Carnaval entre ladrillos
La villana, de Romero y Fernandez Shaw, para una partitura de Amadeo Vives, es una forma azarzuelada del Peribáñez, de Lope; desaparece o se atenúa la tensión social, la propaganda del poder real único unido con el pueblo sobre la nobleza feudal y se centra sobre el motivo eterno del género: una cuestión de fondo entre el barítono y el tenor por la lozanía de la típle. (Hay un estudio sobre esta adaptación de María José Izquierdo Alberca, publicado por la Fundación March). Los libretistas redujeron ya el original, luego su propio texto, que el tiempo posterior encogió más; la dirección de ahora lo limpia aún, para dejar casi la contextura de una ópera.Una de las varías ventajas que tiene esta cirugía es la de limitar a los cantantes la ardua tarea de decir los versos, para lo que no han estudiado suficientemente, y aliviar al espectador de la larga monotonía que le aguarda hasta el final feliz. A cambio hay una sobrecarga visual: el voluminoso coro está entarascado por un vestuario absurdo y, sobre todo, por unos tocados. abundantes y heterogéneos por los cuales pueden aparecer como tibetanos, panecillos, doncellas suecas de santa Lucía, modistillas francesas de santa Catalina, gorilas albinos, cocineros, huevos o fantasmas: todo ello dentro de una adivínada tendencia a unificarse en el Renacimiento italiano, entre florentino y veneciano. En ningún caso de la villa de Ocaña, que tuvo otros atuendos y otras costumbres.
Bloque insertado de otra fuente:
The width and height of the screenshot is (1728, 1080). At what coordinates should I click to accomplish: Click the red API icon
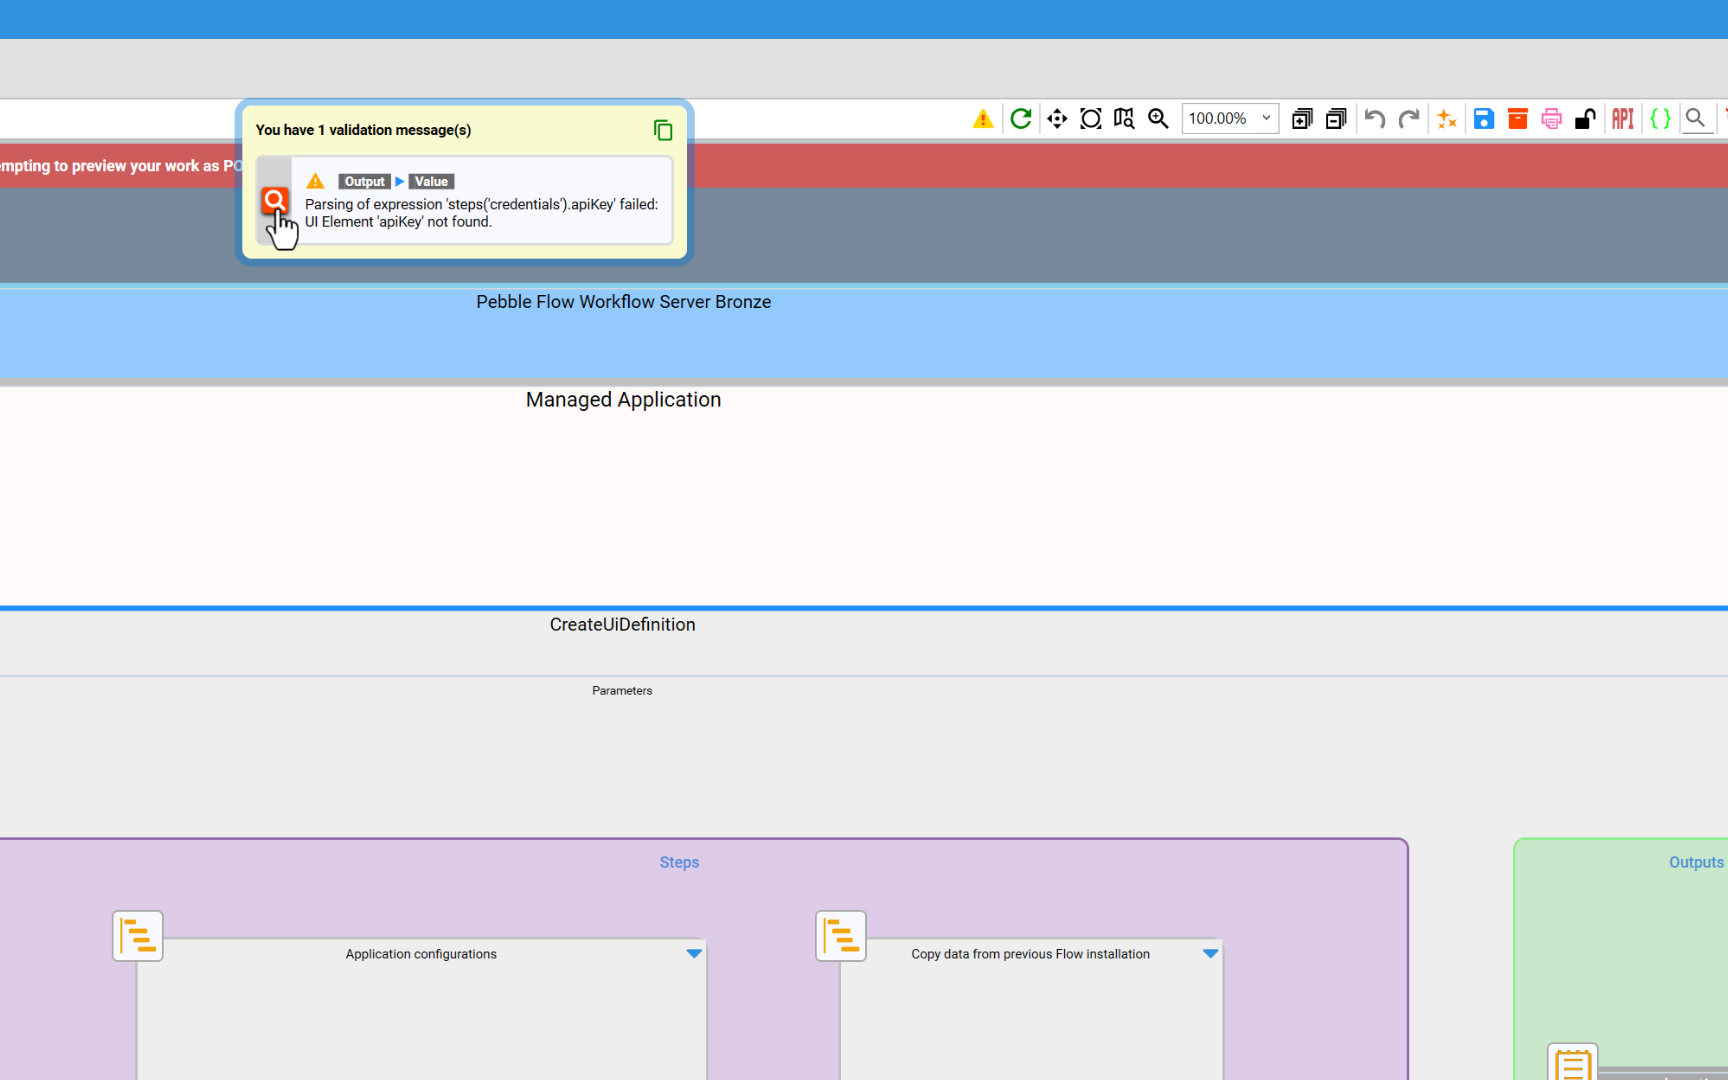[x=1622, y=119]
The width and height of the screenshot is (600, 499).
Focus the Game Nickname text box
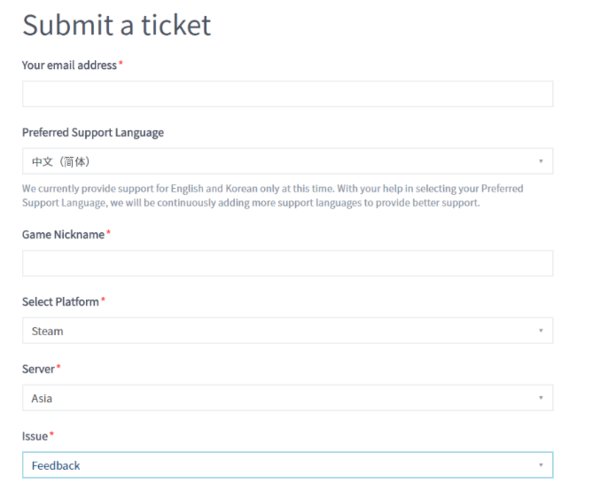[287, 264]
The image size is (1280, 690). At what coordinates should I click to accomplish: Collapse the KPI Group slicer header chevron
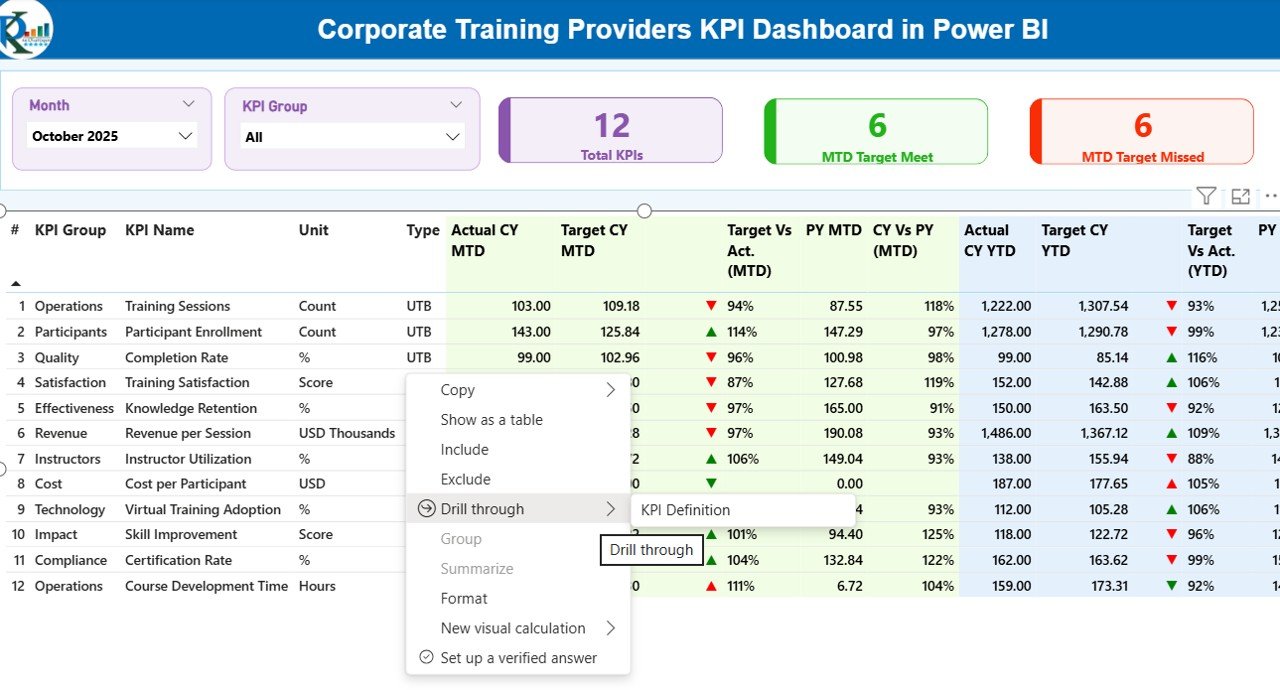click(456, 105)
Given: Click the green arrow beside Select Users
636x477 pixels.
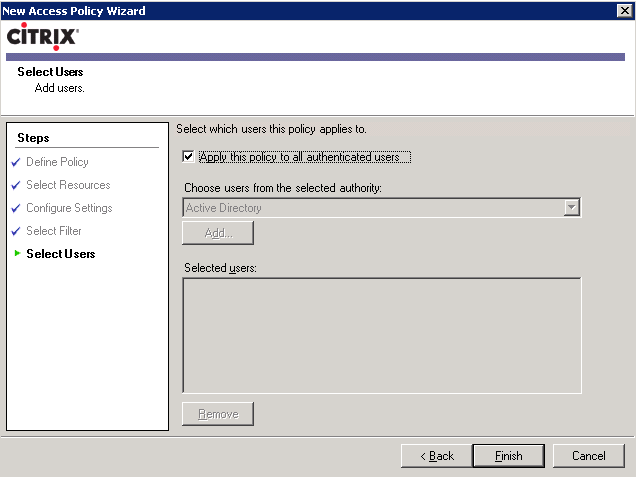Looking at the screenshot, I should click(17, 254).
Las primeras partes no están exentas de ese toque blanquecino que se bambolea al peso de la masa coral de un lado a otro del escenario, entre columnas móviles de también blancuzcos ladrillos vistos, cuya inspiración parece venir de las actuales barriadas de casas baratas. Poner en escena, hoy, La villana, parece requerir un esfuerzo de huida de La villana, de que no se parezca a sí misma -en cuanto a obra de teatro, en cuanto a espectáculo-, pero parece que todavía quedan salidas con alguna dignidad estética algo mejores.